Feinswog: Start Nearly Perfect for No. 1 BaseballFeinswog: Start Nearly Perfect for No. 1 Baseball

Feinswog: Start Nearly Perfect for No. 1 Baseball

Feinswog: ‘Running For Your Teammates’

Editor’s note: Longtime Baton Rouge sportswriter, author and television host Lee Feinswog takes his unique approach to sports to dig deeper into LSU Athletics. Look for these features online and in official athletics department publications throughout the 2014-15 season.

Hardly anyone watches.

Heck, if you’re reading this you’re probably an LSU fan but unlikely one who knows much, if anything, about LSU cross country.

“Track and field is already so much of an individual sport,” LSU senior Philip Primeaux said, “that you’ve got to be doing it for reasons other than that.”

It’s hot.

Just to find hills they have to drive an hour up to Tunica Hills.

“You can’t sell them on hill work,” LSU head track and field coach Dennis Shaver cracked. “And you can’t sell them on nice, cool weather.”

The life of a cross-country runner at LSU is not easy.

“Most people don’t realize that we sponsor cross country,” Shaver noted, “but there are no scholarships for cross country.”

So, wait: They run in this heat and obscurity for nothing?

“Well, because of that our formula for winning track and field meets has always been sprints, hurdles, jumps and middle-distance people,” Shaver said. “Once in a while you have a great distance runner in there. So each year our cross country team is made up of walk-on athletes. And many of them develop into successful runners. But it’s tough.”

Yet …

Primeaux graduated from Catholic High and figured his running career was over.

“When I came to LSU I hadn’t intended on running at all. The year I didn’t run I thought I was done with it,” he said. “But after a year without it I realized I missed the competition and the thrill of the race and had to get back into it.”

So he approached then cross country coach Mark Elliott, now head track coach at Clemson.

“(Elliott) said he thought I could help the team out, which gave me some inspiration to come out.”

And so he did. Hot temps and all.

In 2011, Primeaux notched career bests and finished 66th at the SEC Championships and then 100th at the NCAA South Regional.

“During that year off the drive of getting in shape to compete in a high level of competition in a race that’s moving quick and just being in the middle of a race, there’s nothing like it.”

That was obvious.

In 2012, Primeaux got better. He finished in the top three in five of six meets, had personal bests in the both the SEC and NCAA Regional meets, finishing 82nd in the latter.

Last year, he was LSU’s top runner and capped the campaign in the NCAA Regional with his best 10K by more than a minute, 32:00.09, and finished 49th.

Now this year, he’s continued his success, training hard for the SEC Championships next Friday in Tuscaloosa.

“Your teammates and your coach, that’s all you need,” Primeaux said.

Morgan Schuetz, another Baton Rougean, feels kind of the same way.

For example, Schuetz, a junior from Parkview Baptist, loves the 800-meter run, which happened to be current LSU cross country coach Khadevis Robinson‘s specialty in college at TCU. He won the 1998 NCAA title in the event and ran it in the Olympics for the USA in 2004 and 2012.

- _MATERIAL PROVIDED_:

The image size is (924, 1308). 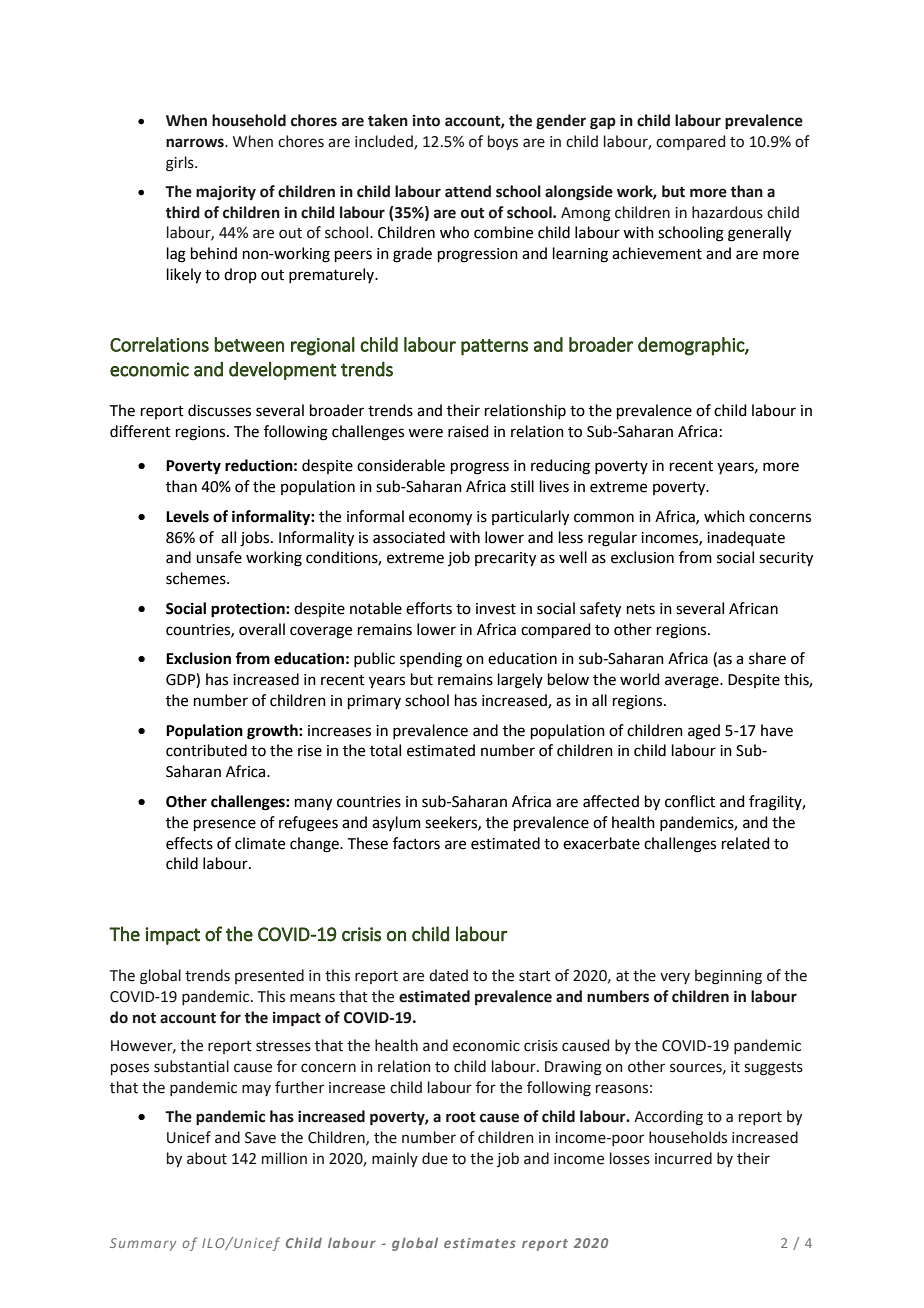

- _WHAT YOU HAVE TO DO_:
Can you carry on the LSU cross country feature from its final sentence, writing what comes next?

- _FINAL RESULT_:
“Who better to learn from?” Schuetz asked.

In the meantime, there’s cross country.

“It’s not my favorite,” Schuetz admitted. “But I get it. I understand why we do it. It’s harder for me mentally to wrap my mind around it.

“I love that it’s more team-oriented and you’re running for your teammates and it doesn’t matter how well I I do. All five of us have to do well to have a good day. It’s easy when you’re tired to think about your teammates and want to do well for them.”

Schuetz was among the state’s best long-distance runners coming out of high school in 2012.

“I always wanted to come to LSU,” Schuetz said.

When she was in the eighth grade she went to the team’s season-ending banquet because her mom worked at the hotel where it was held.

“I saw Lolo (Jones) and got some stuff signed, like the national-championship poster and my dream in life was to run at LSU.”

She laughed.

“So they let me on the team and I was pretty happy.”

That fall at LSU she was the only freshman on the women’s team and finished 123rd in the SEC meet.

“In high school I didn’t know how to train,” she said.

Last year, the first under new cross country coach Khadevis Robinson, Schuetz got better. She made the NCAA Regional and set a personal-best with her 23:00.2 and 85th-place finish.

“She’s real consistent and extremely competitive,” Robinson said.

This season she’s LSU’s top woman runner.

Which is all Robinson could ask for at this point as he tries to make LSU cross country relevant.

“One of our goals that we’re trying to achieve with coach Robinson is that we want to be an NCAA track and field team that can score in every event,” Shaver said. “I’ve been very pleased with the effort he’s put in.

“We have brought in more distance runners, men and women, for official visits this fall than I can ever remember. And high-quality people and he’s been working it really hard, so hopefully we’re going to see improvement.”

LSU has one of the top track-and-field programs in the nation, boasting 31 national titles in men’s and women’s indoors and outdoors combined. But rarely have those teams prospered from points scored by long-distance runners.

That’s where Robinson comes in. He’d coached at UNLV and was at Ohio State when the job opened up and it was a chance to get closer to family in Texas, Jasper on his wife’s side and Dallas on his.

“LSU is one of the premier track-and-field programs in the nation and you always want to be a part of something that’s in a winning culture and come and learn and find out what it takes to be successful.

“And I like challenges and I knew LSU was not known for its distance program,” Robinson said. “I knew what I was getting myself into and it would be a big challenge and I wanted that challenge to see what I’m made of.”

So far things are going well.

“The girls are doing extremely well for where we were at and what we’re doing here,” Robinson said. “Obviously in some of the races I’ve wanted them to do better. You know how coaches are, you get kind of greedy, right? But with the girls we have on the team I have to be pleased because all the girls have run personal bests this season. If you’ve run as fast as you’ve ever run that’s all a coach can ask from the kid.”

Robinson won the 800 meters eight times in USA championship meets, four indoors and four outdoors, the last in 2009.

“The guys have done decent, but they’ve been more up and down,” Robinson said. “Some races they’ve done well and some races they haven’t. We’re better than last year. We just need to get them all to run their best races on the same day and that’s been a big challenge for the guys, for some reason.”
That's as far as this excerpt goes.